- Gender and Relationships
That almost missed opportunity
We build walls around ourselves to protect us from the unknown. The things in life that scare us, or the things in life we do not want to confront. As we live our lives these walls grow bigger and bigger making our internal defensives stronger. What opportunities do we miss because we have these walls up? How many times are we afraid to say what we want but don't only to have our emotions hurt? For years, I have built my emotional wall. Writing about heart break, disappointment and despair.
I've had a person in my life for 4 years now who I now consider one of my best friends in the world. He knows everything about me. Has cried, laughed and hurt with me. We met, for what I think, at just the right time in our lives. Fate brought us together and without us even knowing one another we hit it off right away. Like we had known each other forever. I have told people he is my soul mate, not just because I love him, but because he is a mirror image of me. He has shown me that it is alright to be who I am. The only one who has been able to not only tear down my walls, smack some sense into me but remain in my soul without prejudice. Although we are both not spiritual, we both have a connection that can not be explained by words. Just seeing us together you can tell how strong our bond is.
You will meet people in your life and they will come and go. But then there are people who you meet, who unlike any other person, you can talk to hours about nothing, laugh about the dumbest things and always there when you need a shoulder to cry on. That one person, who when you are lost, is always there to pick you back up, give you hope and make you smile. Even if they themselves are not in the best of situations,, they manage to brighten your day, put a smile on your face and warm your heart. They are not the most perfect person but they are the perfect person for you.
I lost my opportunity more than once with him. His health was not the best and distance was a factor. I swore that if I ever had a chance to tell him again that I loved him, cared for him, and wanted to be with him that I would. There was never an opportunity where we were close enough to experience anything together but we were always a phone call away. He is like no other man I have ever met. He knows me better than myself.
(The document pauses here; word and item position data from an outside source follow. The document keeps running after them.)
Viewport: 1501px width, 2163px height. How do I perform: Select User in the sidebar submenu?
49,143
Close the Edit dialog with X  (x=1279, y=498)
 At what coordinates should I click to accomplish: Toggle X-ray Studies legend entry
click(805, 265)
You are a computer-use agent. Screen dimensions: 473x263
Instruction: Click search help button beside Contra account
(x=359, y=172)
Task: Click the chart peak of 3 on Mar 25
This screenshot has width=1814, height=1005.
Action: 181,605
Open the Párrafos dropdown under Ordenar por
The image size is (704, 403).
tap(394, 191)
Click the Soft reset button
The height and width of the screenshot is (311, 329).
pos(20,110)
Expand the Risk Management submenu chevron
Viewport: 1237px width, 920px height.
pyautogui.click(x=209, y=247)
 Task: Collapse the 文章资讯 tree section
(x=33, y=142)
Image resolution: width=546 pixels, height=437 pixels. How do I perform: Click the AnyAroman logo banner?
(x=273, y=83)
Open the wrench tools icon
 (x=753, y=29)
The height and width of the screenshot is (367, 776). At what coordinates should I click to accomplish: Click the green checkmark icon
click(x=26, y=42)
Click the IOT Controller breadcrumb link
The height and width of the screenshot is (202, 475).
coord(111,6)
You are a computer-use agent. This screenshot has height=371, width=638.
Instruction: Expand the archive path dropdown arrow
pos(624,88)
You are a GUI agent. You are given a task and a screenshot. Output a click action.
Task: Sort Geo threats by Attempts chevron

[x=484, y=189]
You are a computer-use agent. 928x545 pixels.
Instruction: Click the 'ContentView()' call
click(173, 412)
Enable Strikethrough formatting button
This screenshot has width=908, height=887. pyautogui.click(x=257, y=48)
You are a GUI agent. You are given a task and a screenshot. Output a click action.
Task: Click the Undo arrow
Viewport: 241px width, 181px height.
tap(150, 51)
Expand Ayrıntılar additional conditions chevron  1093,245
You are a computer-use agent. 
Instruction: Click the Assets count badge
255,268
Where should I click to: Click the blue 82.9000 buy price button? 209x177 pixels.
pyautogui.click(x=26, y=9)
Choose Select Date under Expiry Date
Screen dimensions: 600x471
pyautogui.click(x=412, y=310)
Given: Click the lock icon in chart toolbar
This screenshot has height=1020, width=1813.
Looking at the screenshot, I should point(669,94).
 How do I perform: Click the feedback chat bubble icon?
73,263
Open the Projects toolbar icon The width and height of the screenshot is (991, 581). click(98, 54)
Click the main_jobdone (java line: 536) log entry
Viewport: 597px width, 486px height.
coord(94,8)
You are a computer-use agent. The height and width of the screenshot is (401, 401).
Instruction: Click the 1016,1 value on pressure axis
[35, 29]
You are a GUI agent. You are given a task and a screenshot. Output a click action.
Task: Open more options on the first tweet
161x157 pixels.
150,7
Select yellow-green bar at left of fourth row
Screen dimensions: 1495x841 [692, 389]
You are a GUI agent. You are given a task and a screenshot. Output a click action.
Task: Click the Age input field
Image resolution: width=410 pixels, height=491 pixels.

Fate has brought us together again. This time in the same city. I took that leap today during a conversation and expressed my love to him. I seized the moment and hope that the odds are on my side. I don't let people in often and he is the one who holds my heart always and forever. Now I sit and wait wondering what my cards hold for me. Meeting you was fate, becoming your friend was a choice, but falling in love with you was out of my control. I won't let this opportunity be missed again as I may never have a chance to tell you how I really feel and miss the chance to have you in my life forever.